I still want to share with all of you the meandering path to success this mustang project is taking. It is too beautiful a journey to keep all to myself. As you may have noticed, my headline has changed a bit. The blog and the project it follows is now officially about BOTH Myrnah and Errai: One mustang directly off the range, one mustang born into the project. While I have been the one trainer propelling these ideas into development with Myrnah and Errai so far, this year I hope to add many students to the process. These ideas and this journey are much bigger than one horse and one trainer. The premise is communication through body language; the proviso, to keep this journey safe as we learn together, is tools used only for safety, never to train.

 

Trust me as I state, the goal remains the same even as we add people, horses, and places to the mix: To discover how far Equestrian Art can be developed solely using body language. Like a river, this project will gain width as we add characters to the mix. We will lose the intensity and depth perhaps of one horse, one trainer, one year, and updates weekly. However, in exchange, we will develop the ability to touch, interact, teach, and develop with the world at large.

 

Errai continues to grow magnificently- happy, social, and the most lovely easy youngster to be around and share with visitors. I can’t help but wonder: How much is that innate character that he was born with? And how much of that is the respect and aware interaction we have offered him since he was born?

 

We continue to develop Errai’s comfort in the halter in preparation for our Long Beach trip in the middle of September.
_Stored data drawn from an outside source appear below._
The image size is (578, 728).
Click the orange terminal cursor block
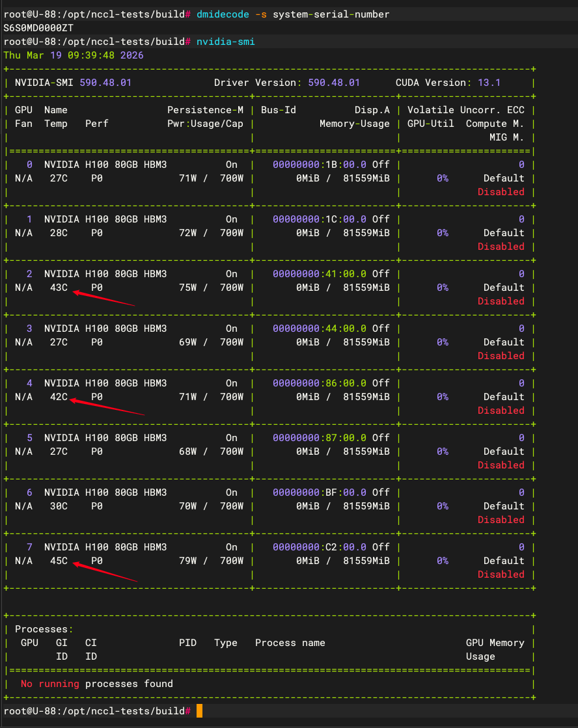(199, 710)
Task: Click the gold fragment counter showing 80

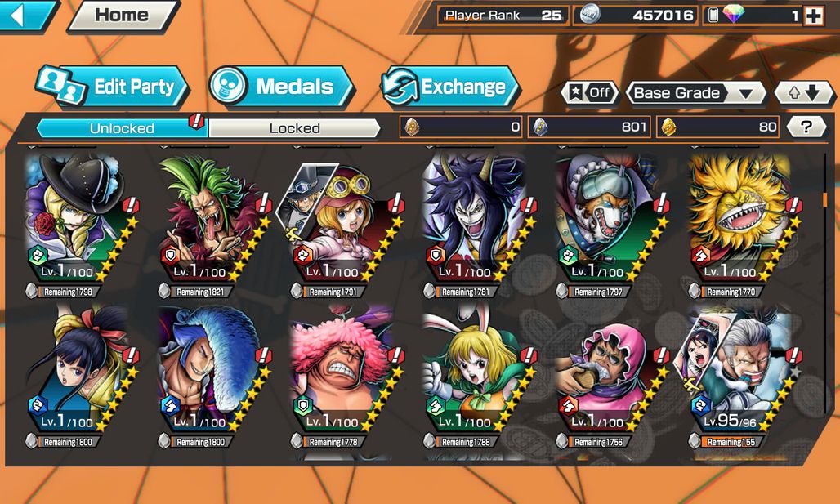Action: (x=718, y=127)
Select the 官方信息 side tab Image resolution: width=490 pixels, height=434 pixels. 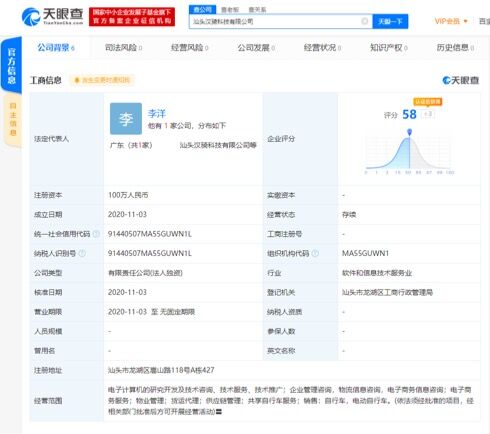click(12, 66)
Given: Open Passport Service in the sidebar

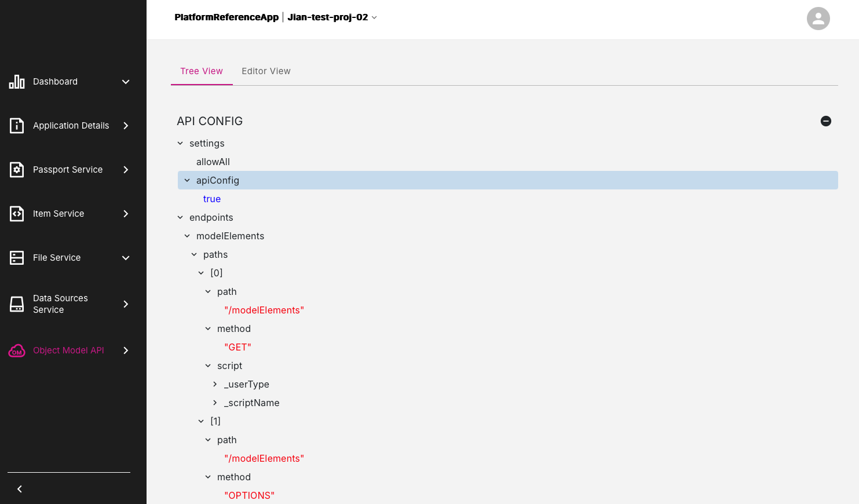Looking at the screenshot, I should pos(68,170).
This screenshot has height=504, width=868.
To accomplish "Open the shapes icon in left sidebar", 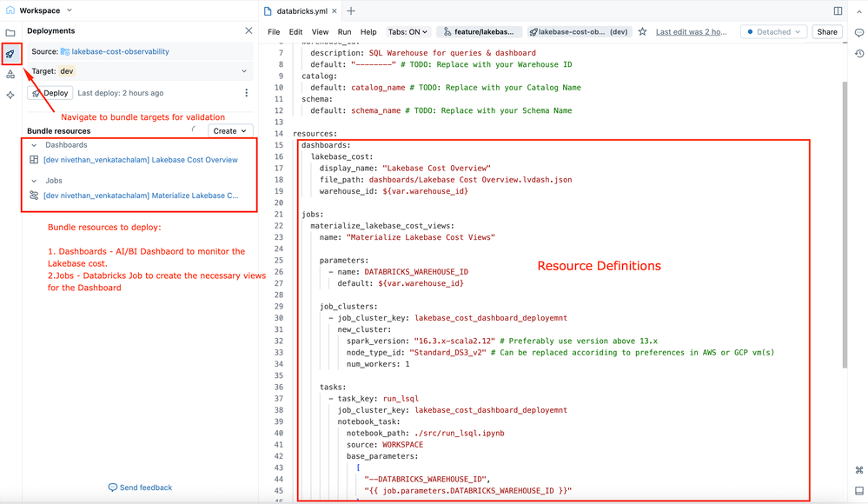I will (10, 75).
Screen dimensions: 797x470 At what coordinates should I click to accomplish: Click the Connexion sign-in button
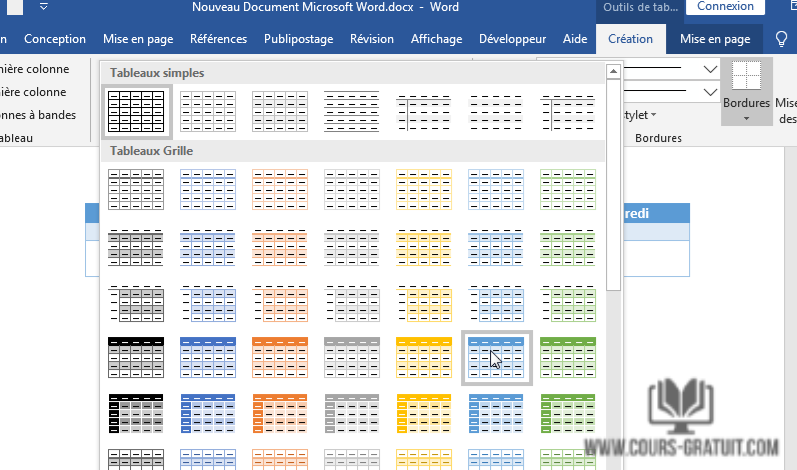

Ropes on and off comfortably, following pressure so he is not surprised by that feel should we need to use it in an emergency,

and then, best of all, the scratches and grooming he loves most to reward those periods of focus and learning.

On a side note, Cleo is now out in the big field with the herd and doing beautifully.

With the grass drying out at the end of the summer here, I feel she can eat as much as she wants and stay healthy even so. I watch her freely roaming the wide fields, confining paddocks of the summer a quickly fading memory. Cleo’s desire to remain connected to human friends as well as her horse friends is a joy to see.

Myrnah and I have been keeping up the halter practice.

She is already comfortable with following the pressure if need be, so we simply keep it a small part of our daily time together. Rope loose, it is only a safety net to help her stay focused with me in a challenging or dangerous situation.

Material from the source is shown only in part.